Realmente, Drummond tinha razão! “Escrever não é inútil!” Vander, sua escrita é muito potente! Você é a reverberação do poeta e escritor em nossa vida. Que tenhamos muitos encontros a partir de seus textos! Tenho tanto orgulho de ser sua irmã e beber em sua fonte!
Muito obrigado pelas gentis palavras, que servem de estímulo!
O Zuca é nota 10
Sim, Ricardo! Zuca é uma pessoa inspiradora! E olha que captei apenas uma pequena parte da sua história. Passaria horas conversando com ele e sua esposa Maria Angélica! Obrigado pelo comentário!

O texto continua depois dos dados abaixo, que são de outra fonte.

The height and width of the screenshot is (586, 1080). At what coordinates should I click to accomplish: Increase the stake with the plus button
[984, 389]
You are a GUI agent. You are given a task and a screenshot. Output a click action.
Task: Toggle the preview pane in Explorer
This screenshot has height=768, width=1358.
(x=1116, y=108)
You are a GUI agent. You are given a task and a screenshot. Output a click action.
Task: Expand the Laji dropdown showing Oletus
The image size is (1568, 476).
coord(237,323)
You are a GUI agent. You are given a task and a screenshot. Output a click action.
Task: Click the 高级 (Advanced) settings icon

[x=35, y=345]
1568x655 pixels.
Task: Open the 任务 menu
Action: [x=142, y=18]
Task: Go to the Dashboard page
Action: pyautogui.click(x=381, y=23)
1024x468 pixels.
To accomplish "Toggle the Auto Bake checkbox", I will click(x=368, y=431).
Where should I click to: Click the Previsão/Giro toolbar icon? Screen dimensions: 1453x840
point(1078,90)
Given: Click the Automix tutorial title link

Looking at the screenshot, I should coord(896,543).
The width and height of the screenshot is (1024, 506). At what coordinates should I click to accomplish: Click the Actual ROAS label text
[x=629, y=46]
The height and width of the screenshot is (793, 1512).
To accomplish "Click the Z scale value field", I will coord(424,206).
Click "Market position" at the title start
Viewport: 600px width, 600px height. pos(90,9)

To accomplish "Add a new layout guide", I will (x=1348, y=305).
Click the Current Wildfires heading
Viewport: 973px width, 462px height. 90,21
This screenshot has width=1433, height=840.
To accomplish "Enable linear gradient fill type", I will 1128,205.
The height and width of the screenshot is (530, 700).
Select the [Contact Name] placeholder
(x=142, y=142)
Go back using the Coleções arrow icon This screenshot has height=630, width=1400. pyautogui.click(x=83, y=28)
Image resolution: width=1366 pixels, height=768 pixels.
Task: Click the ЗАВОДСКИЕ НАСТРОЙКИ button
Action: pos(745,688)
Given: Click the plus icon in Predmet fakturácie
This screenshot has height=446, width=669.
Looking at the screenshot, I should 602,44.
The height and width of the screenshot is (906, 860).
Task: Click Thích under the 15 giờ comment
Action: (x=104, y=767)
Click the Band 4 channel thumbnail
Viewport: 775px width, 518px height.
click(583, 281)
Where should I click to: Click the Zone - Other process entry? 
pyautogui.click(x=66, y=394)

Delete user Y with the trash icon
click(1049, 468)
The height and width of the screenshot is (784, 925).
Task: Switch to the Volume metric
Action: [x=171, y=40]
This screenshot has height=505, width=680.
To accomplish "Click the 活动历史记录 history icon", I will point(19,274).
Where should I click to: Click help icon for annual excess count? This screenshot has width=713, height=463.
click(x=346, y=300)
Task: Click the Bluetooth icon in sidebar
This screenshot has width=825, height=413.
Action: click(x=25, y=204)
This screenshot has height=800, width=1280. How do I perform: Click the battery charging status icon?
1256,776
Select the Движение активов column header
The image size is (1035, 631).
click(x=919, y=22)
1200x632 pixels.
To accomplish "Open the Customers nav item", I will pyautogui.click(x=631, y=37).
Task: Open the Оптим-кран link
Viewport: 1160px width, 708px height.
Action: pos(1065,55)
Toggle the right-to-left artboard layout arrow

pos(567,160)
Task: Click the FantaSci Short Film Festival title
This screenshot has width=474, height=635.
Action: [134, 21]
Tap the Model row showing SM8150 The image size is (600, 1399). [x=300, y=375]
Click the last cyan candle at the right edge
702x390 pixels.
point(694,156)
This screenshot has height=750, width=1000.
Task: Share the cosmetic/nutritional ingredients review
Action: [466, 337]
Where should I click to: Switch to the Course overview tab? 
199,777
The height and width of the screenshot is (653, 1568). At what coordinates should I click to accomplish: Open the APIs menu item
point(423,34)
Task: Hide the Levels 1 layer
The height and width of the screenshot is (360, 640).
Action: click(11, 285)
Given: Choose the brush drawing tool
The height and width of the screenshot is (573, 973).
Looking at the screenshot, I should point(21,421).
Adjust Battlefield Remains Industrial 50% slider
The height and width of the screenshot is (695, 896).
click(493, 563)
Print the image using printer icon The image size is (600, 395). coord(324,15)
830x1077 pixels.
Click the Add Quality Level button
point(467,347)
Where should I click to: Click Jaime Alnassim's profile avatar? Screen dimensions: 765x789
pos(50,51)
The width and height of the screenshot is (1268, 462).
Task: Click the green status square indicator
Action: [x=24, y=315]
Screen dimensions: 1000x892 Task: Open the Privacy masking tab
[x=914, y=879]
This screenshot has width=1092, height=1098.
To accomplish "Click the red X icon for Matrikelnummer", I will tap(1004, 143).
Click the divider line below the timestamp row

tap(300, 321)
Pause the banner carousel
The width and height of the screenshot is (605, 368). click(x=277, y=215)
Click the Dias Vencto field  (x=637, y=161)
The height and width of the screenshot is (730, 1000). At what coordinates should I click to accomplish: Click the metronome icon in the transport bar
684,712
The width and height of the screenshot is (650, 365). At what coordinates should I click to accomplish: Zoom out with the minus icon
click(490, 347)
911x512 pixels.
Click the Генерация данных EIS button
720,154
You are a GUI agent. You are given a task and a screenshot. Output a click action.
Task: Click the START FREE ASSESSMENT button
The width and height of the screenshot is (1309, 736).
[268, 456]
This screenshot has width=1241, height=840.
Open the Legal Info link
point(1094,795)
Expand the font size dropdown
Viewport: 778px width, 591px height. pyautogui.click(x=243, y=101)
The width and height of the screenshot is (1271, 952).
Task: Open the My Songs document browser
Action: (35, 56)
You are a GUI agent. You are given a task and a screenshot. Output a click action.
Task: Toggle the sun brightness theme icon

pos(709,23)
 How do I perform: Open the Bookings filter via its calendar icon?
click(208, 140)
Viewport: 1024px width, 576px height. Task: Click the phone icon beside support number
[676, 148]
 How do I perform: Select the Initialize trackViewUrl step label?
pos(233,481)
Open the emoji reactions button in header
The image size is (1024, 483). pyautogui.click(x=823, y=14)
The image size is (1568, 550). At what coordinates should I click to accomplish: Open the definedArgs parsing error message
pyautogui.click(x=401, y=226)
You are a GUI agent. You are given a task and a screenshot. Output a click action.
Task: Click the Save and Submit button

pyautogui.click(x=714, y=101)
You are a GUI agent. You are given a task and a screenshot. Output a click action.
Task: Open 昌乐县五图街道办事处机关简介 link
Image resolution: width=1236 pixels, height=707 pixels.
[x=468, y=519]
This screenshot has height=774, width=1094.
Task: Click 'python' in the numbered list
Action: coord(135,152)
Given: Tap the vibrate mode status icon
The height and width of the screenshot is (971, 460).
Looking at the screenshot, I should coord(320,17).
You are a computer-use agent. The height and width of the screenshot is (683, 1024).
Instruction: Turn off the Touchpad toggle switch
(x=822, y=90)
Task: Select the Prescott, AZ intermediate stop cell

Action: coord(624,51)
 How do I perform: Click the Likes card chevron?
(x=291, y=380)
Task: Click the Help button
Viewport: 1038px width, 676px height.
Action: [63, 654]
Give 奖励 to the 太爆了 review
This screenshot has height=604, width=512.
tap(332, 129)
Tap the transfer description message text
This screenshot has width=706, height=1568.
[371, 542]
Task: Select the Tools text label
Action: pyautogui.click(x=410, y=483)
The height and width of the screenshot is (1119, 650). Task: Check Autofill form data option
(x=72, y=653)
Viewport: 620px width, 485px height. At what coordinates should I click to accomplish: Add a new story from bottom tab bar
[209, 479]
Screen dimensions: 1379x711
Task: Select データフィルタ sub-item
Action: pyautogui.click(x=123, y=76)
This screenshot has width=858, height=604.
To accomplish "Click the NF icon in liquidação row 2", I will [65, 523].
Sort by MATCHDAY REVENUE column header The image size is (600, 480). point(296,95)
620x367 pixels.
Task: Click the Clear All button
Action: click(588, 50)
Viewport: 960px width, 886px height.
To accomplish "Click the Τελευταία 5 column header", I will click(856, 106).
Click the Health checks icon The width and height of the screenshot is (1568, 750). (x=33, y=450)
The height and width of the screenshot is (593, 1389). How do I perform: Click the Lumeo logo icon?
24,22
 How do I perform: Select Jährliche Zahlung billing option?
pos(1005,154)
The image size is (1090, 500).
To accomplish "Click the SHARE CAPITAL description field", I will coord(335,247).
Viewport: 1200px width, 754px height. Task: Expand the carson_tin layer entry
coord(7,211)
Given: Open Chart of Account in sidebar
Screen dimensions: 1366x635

A-DO-REI ESSA MATÉRIA, VANDER. MATOU A PAU! ACHEI O MÁXIMO ESSAS CARTAS DO DRUMMOND!!!
Alunos do Zuco, devolvam as cartas!!!
Hehhehe isso mesmo, Lúcio, por favor, “devolva-me”!
Ai, que conversa deliciosa! Aposto que, se pudesse, Drummond estaria junto para uma prosa, um café e uma quitanda. Quando vi o sobrenome, lembrei-me do Pablo e imaginei que houvesse uma ligação. Um homem que gosta de poesia, de plantar árvores, de quintais, já é um ser diferenciado. Que o Zuca tenha uma vida longa e saudável e que sirva de inspiração para seus conterrâneos! E que seja muito feliz com a Maria Angélica, que também deve ser adorável. Parabéns mais um vez, querido Vander!
Obrigado, Sueli! Você que tanto ama quintais e jardins, é nossa convidada para um café e uma boa prosa numa quinta em Bom Despacho! Traga as quitandas dos quintais Dores do Indaiá!